In 798 cases the pass was confiscated as it was not being used by the person named on it. A further 242 passes were blocked as the person’s old revoked card was still in use, while 129 were found to be no longer entitled to free travel.

Figures obtained under the Freedom of Information Act show there were 83 forged passes with 59 cards returned as they were damaged. Some 700 passes were confiscated in 2016.

“The department actively engages with all transport operators in the prevention of fraud and provides all necessary assistance including access to dedicated phone lines to enable inspectors validate passes,” a spokeswoman said.

“In recent years the department has been involved in highly successful inspection campaigns with the transport operators which has led to a greater number of free travel pass confiscations and has significantly reduced the level of fraudulent activity on the free travel pass scheme.”

Fraudulent activity

The department said the introduction the public services card had helped to “significantly reduce the level of fraudulent activity on the free travel pass scheme”.

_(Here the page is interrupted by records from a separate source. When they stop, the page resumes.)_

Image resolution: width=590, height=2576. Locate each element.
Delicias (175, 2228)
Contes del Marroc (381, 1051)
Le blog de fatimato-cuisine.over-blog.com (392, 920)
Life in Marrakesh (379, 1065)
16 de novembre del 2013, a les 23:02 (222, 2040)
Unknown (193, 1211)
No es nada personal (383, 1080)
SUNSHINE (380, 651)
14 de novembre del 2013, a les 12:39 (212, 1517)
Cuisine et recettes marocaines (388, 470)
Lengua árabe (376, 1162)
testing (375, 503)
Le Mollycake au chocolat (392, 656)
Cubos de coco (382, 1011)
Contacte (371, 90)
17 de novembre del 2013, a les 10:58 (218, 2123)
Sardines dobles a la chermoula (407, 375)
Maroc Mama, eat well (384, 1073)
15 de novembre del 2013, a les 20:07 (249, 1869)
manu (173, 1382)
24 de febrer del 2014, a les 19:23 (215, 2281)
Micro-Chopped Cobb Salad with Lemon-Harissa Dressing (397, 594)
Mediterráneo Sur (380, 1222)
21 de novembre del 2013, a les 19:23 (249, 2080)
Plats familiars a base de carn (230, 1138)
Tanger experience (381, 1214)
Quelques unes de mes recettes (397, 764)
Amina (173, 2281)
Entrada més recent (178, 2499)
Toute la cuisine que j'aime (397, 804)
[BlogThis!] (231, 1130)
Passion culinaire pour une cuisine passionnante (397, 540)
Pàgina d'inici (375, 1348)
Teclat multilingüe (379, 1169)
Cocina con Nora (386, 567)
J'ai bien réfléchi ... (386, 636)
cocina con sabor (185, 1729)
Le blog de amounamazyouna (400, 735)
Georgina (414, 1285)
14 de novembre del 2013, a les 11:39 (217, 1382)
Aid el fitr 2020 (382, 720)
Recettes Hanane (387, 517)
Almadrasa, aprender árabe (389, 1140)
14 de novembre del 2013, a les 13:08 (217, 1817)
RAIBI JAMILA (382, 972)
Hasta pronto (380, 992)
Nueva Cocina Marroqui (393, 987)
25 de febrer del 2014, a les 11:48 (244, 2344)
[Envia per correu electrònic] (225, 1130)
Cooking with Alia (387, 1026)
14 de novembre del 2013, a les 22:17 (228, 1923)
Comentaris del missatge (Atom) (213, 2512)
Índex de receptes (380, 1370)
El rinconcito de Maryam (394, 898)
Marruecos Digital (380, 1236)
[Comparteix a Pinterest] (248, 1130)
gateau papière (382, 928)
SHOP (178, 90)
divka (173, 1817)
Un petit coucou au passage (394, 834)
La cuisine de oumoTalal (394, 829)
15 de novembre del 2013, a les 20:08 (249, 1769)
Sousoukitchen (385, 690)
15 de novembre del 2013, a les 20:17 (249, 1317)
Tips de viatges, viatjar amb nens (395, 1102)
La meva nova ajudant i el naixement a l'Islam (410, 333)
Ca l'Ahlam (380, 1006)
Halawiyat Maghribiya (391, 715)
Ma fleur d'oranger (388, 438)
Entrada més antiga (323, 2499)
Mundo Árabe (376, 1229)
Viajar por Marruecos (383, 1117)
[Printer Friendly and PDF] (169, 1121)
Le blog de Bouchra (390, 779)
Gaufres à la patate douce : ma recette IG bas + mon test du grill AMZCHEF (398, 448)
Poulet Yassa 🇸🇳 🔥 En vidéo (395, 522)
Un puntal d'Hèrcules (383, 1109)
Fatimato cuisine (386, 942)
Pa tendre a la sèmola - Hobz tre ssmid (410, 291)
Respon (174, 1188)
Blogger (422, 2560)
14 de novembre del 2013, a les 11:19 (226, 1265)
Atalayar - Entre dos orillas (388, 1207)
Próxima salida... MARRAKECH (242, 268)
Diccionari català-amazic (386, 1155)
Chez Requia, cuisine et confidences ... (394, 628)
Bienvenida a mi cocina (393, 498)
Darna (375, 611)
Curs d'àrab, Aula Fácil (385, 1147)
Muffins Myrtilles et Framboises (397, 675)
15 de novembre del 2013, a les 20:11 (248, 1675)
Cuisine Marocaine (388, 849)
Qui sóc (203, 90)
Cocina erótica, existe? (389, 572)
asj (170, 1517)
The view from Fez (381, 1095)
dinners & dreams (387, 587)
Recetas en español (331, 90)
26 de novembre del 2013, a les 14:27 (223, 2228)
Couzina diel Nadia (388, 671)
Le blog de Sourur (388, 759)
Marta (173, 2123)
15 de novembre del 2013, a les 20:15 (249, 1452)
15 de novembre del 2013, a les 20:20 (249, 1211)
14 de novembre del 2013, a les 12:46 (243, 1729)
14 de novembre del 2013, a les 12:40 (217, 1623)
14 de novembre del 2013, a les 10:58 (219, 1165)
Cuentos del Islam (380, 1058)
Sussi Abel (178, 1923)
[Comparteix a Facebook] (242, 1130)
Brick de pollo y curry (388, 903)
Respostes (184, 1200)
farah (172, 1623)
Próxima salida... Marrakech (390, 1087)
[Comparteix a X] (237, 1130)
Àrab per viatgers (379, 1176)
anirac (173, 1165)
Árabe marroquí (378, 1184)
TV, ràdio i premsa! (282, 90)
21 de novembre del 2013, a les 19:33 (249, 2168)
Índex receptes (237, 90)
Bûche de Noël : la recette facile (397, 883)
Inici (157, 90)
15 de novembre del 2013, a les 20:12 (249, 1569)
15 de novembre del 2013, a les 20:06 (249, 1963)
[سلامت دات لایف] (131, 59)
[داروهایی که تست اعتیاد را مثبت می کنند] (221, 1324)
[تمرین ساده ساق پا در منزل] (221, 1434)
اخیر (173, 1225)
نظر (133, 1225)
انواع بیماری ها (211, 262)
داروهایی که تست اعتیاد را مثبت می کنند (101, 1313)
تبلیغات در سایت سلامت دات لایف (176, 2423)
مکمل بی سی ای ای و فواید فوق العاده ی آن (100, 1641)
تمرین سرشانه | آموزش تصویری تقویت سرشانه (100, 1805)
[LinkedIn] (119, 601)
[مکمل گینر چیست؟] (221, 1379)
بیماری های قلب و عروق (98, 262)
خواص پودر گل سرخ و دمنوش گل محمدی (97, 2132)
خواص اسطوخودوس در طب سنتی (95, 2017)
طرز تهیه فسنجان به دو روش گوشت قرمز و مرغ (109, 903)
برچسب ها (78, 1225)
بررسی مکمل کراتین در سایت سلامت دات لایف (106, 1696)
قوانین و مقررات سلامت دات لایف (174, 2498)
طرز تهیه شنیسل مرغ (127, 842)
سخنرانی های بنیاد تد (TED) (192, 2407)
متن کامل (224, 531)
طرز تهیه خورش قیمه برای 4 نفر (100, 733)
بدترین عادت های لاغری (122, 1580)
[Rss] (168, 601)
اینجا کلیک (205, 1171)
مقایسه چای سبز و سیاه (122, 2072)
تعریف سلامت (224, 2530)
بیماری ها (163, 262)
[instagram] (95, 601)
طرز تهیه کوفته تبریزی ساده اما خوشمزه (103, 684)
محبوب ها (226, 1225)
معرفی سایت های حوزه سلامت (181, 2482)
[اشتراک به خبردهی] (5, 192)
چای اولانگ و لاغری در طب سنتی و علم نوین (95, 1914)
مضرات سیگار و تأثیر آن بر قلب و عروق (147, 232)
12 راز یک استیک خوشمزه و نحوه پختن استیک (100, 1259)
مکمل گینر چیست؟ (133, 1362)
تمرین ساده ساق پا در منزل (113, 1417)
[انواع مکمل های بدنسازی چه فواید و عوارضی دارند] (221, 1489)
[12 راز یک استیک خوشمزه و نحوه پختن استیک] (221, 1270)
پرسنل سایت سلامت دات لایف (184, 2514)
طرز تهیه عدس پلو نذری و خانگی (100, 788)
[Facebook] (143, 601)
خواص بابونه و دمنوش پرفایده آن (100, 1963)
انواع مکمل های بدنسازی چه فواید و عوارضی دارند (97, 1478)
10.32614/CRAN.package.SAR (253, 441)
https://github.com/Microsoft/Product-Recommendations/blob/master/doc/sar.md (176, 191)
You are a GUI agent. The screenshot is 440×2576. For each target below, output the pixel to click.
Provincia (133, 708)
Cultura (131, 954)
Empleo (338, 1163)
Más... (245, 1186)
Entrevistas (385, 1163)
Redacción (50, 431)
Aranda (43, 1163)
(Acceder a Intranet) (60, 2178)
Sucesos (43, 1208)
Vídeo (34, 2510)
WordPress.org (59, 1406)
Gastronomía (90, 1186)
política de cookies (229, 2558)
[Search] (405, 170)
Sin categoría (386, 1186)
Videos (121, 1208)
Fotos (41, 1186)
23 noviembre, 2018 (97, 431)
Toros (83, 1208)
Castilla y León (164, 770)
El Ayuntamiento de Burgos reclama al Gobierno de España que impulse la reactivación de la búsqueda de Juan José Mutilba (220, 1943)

The card, which was introduced in 2014, allows people to access a range of government services and payments and will eventually replace the paper pass. The department said 88 per cent (796,000) of the total free travel customers had a public services card at the end of last year.

Currently anyone aged 66 and over, living permanently in the State, is entitled to travel under the free travel scheme. Others who may apply include those in receipt of the disability allowance, blind pension, carer’s allowance and invalidity pension. Free travel is available on all State bus and rail services and Dublin’s Luas.

Justin Moran, head of advocacy and communications at Age Action, said the organisation had received complaints regarding the public services card.

“We’ve certainly had people contacting us to complain about the card and what many older people have seen as onerous demands for information,” Mr Moran said. “They’d prefer to just keep using the one they have.”